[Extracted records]
::::::::

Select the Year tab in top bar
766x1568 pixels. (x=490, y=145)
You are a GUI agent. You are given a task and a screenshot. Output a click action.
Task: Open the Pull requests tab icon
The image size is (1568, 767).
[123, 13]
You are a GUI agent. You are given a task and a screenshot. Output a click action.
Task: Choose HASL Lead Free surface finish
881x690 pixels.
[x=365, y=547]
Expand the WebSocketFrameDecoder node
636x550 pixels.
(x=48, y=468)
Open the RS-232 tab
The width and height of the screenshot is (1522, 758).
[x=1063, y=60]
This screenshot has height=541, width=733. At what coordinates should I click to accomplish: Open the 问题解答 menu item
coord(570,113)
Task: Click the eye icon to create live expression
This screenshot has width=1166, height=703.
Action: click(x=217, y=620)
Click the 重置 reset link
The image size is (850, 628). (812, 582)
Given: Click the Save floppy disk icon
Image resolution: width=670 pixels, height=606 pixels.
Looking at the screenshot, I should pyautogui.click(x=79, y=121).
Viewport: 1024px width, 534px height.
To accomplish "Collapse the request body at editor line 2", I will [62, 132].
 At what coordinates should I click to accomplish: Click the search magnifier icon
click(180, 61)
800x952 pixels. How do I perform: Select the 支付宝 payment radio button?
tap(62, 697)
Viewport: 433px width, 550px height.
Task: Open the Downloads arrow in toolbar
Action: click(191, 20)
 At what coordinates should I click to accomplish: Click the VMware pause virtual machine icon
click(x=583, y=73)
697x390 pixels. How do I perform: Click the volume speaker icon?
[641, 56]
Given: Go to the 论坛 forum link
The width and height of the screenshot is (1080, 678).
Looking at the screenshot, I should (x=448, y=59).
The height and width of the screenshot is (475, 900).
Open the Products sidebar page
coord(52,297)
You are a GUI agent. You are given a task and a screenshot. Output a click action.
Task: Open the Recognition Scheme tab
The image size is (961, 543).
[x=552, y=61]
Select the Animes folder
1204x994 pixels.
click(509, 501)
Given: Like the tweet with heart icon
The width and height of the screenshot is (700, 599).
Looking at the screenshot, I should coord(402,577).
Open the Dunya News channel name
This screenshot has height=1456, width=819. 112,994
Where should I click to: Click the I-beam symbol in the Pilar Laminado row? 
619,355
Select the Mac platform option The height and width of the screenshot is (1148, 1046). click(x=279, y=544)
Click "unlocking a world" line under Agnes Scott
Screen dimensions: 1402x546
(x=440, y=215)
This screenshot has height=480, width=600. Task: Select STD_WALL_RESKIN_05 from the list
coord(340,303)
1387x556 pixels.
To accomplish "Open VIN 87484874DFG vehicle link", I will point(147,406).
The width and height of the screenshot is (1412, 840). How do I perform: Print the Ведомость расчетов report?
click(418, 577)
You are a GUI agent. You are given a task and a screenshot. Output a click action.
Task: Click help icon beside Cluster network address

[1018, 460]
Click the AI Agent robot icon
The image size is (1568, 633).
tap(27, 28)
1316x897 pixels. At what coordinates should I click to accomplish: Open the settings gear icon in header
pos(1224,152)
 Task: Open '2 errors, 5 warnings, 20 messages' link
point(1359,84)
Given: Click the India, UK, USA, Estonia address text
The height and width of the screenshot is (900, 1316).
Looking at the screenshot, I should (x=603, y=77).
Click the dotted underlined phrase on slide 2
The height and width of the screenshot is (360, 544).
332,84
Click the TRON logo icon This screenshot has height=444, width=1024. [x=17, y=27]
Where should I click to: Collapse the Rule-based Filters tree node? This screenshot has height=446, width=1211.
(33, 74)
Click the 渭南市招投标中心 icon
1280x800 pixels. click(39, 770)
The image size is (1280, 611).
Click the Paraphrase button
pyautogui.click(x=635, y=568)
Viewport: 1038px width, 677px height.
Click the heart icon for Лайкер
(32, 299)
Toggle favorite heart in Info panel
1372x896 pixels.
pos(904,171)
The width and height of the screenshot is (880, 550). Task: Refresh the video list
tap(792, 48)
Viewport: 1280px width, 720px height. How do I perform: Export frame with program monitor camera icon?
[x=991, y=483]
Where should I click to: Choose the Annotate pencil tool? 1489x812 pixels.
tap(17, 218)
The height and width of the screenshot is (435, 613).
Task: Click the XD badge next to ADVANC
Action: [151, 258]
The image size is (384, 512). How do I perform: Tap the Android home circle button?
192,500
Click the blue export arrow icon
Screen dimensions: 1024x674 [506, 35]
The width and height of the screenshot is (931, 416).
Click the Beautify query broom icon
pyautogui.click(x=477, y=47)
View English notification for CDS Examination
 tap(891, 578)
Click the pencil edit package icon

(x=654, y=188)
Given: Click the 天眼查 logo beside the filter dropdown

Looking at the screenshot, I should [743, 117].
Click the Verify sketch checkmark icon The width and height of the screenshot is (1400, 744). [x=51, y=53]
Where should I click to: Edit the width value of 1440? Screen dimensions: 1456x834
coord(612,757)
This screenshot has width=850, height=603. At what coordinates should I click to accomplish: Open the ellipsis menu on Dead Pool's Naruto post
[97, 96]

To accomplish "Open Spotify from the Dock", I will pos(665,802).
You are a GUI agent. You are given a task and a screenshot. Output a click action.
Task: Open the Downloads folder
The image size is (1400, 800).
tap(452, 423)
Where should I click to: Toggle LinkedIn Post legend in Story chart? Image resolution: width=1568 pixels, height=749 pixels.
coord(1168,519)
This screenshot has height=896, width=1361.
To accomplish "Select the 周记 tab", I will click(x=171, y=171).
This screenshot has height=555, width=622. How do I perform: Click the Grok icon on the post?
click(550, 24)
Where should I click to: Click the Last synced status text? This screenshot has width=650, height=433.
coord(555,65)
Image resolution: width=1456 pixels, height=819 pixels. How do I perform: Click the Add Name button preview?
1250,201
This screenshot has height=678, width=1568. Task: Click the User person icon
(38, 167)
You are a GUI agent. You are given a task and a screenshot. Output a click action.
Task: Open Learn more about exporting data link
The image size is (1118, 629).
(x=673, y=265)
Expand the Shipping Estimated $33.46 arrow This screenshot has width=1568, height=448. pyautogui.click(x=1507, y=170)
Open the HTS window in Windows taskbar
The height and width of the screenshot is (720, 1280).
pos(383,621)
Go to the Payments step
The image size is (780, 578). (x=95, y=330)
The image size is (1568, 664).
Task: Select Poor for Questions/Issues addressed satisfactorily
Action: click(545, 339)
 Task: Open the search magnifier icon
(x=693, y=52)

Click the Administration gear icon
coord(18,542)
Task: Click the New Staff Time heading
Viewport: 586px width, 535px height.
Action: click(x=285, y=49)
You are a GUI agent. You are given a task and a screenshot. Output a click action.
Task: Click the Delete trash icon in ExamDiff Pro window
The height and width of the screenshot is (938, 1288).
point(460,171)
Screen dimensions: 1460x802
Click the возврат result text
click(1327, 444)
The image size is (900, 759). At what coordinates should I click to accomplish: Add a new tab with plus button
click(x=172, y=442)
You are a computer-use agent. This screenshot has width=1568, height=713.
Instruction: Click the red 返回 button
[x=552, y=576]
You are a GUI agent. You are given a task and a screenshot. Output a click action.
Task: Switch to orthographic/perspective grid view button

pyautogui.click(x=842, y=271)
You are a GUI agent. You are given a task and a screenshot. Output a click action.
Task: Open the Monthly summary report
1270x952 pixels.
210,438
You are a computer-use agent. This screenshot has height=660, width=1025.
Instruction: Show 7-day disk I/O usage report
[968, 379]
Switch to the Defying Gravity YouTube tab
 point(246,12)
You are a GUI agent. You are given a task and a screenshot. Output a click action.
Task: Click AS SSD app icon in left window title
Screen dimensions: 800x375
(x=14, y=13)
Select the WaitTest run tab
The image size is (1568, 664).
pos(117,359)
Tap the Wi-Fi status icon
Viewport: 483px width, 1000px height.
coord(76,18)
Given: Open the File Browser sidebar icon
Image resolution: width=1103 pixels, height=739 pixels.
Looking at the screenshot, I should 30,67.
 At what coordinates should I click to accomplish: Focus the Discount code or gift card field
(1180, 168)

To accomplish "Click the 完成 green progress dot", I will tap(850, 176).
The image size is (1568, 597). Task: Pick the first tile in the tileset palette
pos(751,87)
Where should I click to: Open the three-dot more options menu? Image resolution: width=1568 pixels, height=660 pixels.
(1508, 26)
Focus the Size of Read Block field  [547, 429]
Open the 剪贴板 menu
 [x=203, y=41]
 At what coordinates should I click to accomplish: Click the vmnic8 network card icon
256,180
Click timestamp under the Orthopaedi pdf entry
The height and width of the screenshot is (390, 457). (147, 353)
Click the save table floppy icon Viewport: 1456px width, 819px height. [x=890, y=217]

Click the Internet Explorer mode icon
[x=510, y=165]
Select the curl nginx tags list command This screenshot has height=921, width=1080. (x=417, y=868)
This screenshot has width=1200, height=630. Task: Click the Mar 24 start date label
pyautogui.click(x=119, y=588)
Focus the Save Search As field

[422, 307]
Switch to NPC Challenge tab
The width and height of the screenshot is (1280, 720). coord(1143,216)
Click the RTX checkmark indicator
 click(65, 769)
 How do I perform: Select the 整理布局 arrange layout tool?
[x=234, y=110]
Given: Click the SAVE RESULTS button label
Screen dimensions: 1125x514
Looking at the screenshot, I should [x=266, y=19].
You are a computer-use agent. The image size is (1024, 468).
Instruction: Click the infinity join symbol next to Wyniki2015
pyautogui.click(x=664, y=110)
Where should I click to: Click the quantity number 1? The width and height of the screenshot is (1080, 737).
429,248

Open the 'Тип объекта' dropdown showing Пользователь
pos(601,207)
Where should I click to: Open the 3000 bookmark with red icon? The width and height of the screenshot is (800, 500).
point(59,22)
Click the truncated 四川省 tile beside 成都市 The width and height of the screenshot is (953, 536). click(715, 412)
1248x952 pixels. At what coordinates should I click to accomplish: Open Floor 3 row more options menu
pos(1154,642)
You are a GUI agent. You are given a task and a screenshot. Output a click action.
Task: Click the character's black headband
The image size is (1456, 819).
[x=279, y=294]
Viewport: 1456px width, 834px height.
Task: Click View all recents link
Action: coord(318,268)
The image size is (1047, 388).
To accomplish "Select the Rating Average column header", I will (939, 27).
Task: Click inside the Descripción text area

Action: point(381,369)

::::::::

Requirements ::
Copy out the items above word for word, beginning at the line that contains "Open the Dunya News channel name" and stopping after the line that contains "point(1359,84)".

Finished task ::
Open the Dunya News channel name
This screenshot has height=1456, width=819. 112,994
Where should I click to: Click the I-beam symbol in the Pilar Laminado row? 
619,355
Select the Mac platform option The height and width of the screenshot is (1148, 1046). click(x=279, y=544)
Click "unlocking a world" line under Agnes Scott
Screen dimensions: 1402x546
(x=440, y=215)
This screenshot has height=480, width=600. Task: Select STD_WALL_RESKIN_05 from the list
coord(340,303)
1387x556 pixels.
To accomplish "Open VIN 87484874DFG vehicle link", I will point(147,406).
The width and height of the screenshot is (1412, 840). How do I perform: Print the Ведомость расчетов report?
click(418, 577)
You are a GUI agent. You are given a task and a screenshot. Output a click action.
Task: Click help icon beside Cluster network address

[1018, 460]
Click the AI Agent robot icon
The image size is (1568, 633).
tap(27, 28)
1316x897 pixels. At what coordinates should I click to accomplish: Open the settings gear icon in header
pos(1224,152)
 Task: Open '2 errors, 5 warnings, 20 messages' link
point(1359,84)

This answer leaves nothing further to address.